Federer is thinking about Wimbledon and the Open, but he’s also thinking about the future. He says he wants to play two or three more years, and this is a way to make that happen. His fellow 35-year-old, Serena Williams, was paring her schedule down for the same reasons before her pregnancy. How does a champion keep winning into his or her late 30s? Now it’s Federer’s turn to find out. Both he and Serena, champions in Australia this year, have discovered that they don’t need to play as many warm-up events as they once thought they did.
Federer mentioned that Nadal had also dedicated himself to getting healthy. But we can see the difference between the two men’s approaches—as well as their ages—this week. At the same time that the 35-year-old Federer took himself out of the French Open, Nadal, who will be 31 in two weeks, said he wanted to go full speed ahead to Rome, even after winning three other clay-court events this spring. While Federer’s confidence seems to always be there, on command, Nadal’s benefits from constant feeding—i.e., constant winning. Who knows? If Federer’s example works, Nadal might be skipping certain parts of the season when he’s 35.
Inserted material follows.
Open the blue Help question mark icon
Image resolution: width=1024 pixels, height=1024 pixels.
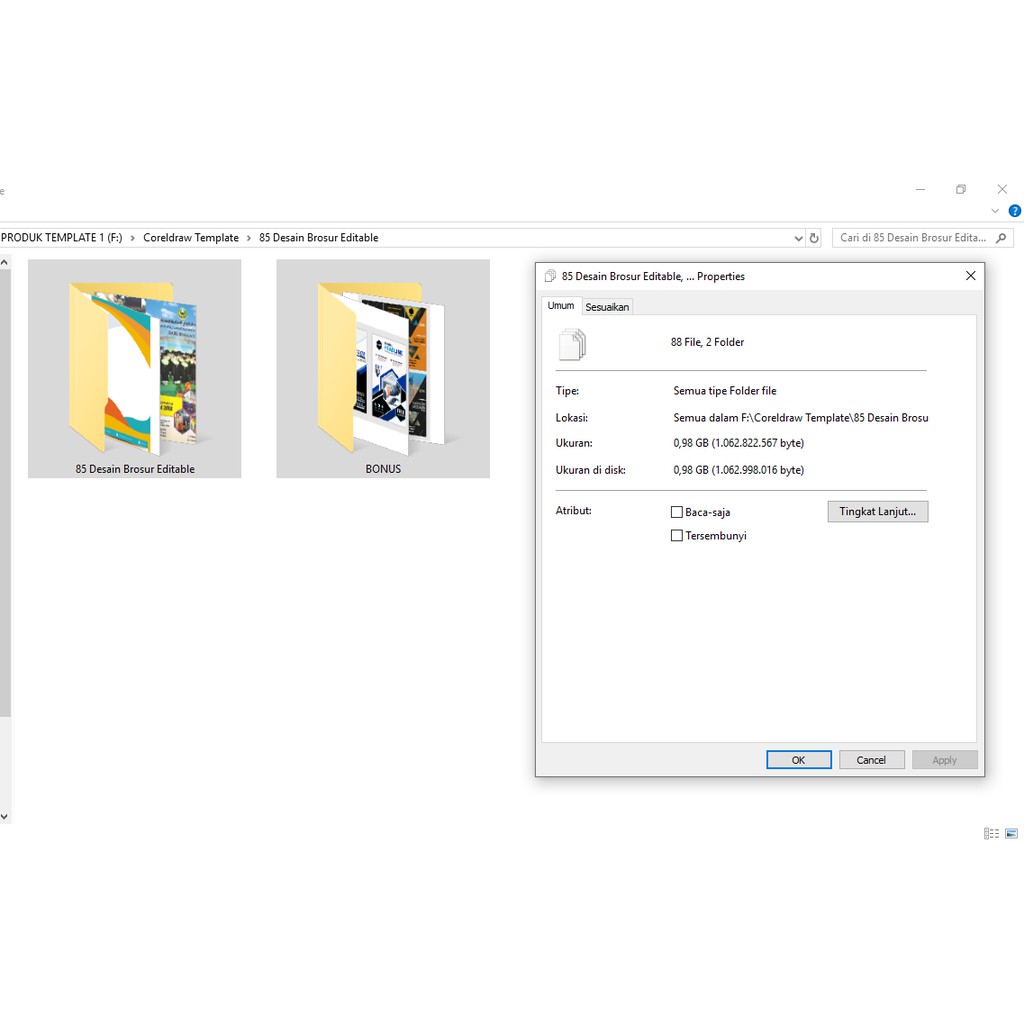coord(1014,211)
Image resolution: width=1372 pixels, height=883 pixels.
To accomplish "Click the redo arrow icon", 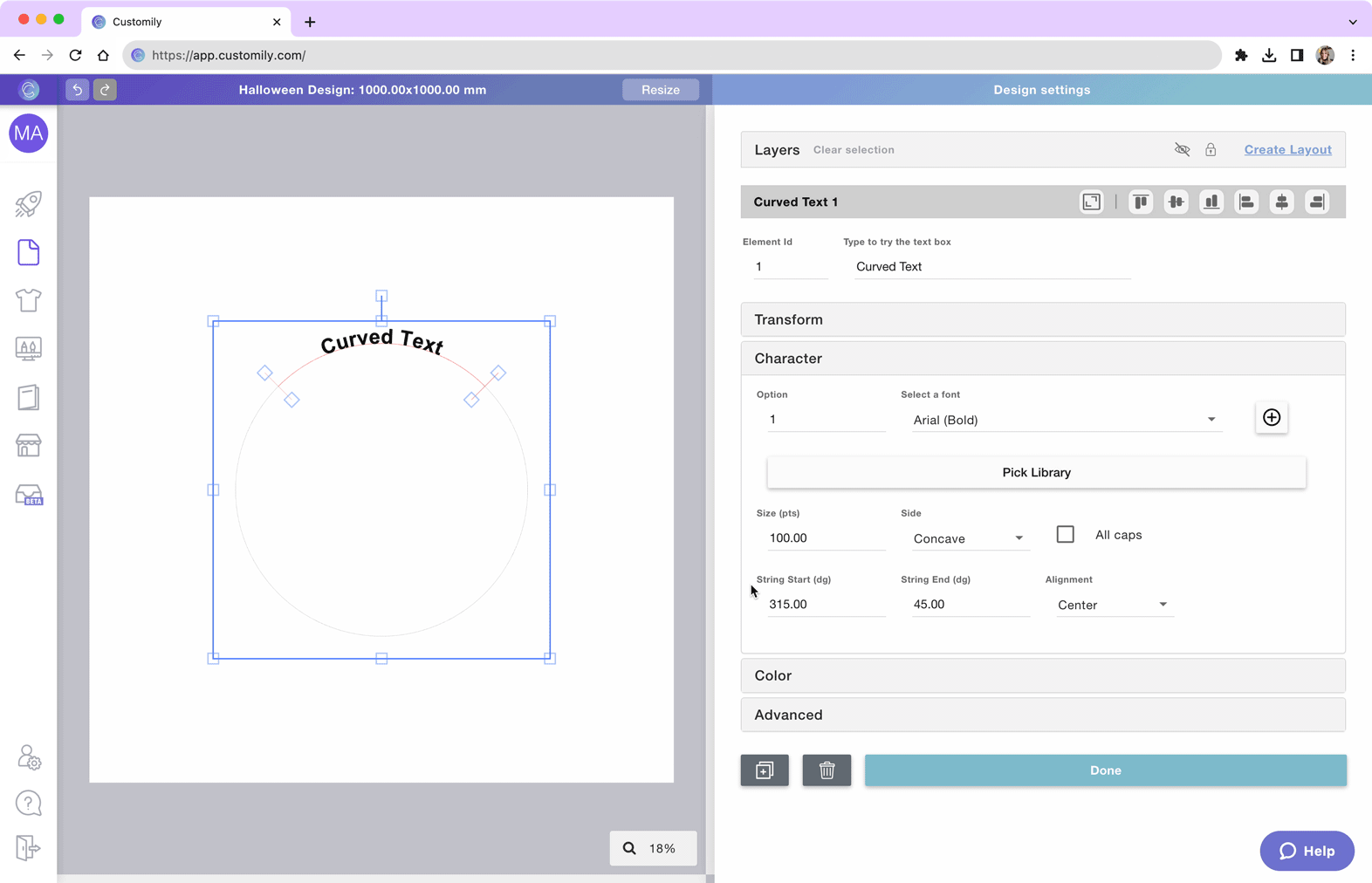I will pos(105,90).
For now, Nadal will play a Federer-less French Open, and if recent history holds, Federer won’t be challenged by Rafa at Wimbledon; the Spaniard hasn’t made it past the fourth round there since 2011. These two began their careers by invading each other’s kingdoms—Nadal broke through the gates at Wimbledon in 2008; Federer did the same at Roland Garros in 2009. A decade later, they’re back on their own turfs, happy to still have a chance to conquer them all over again.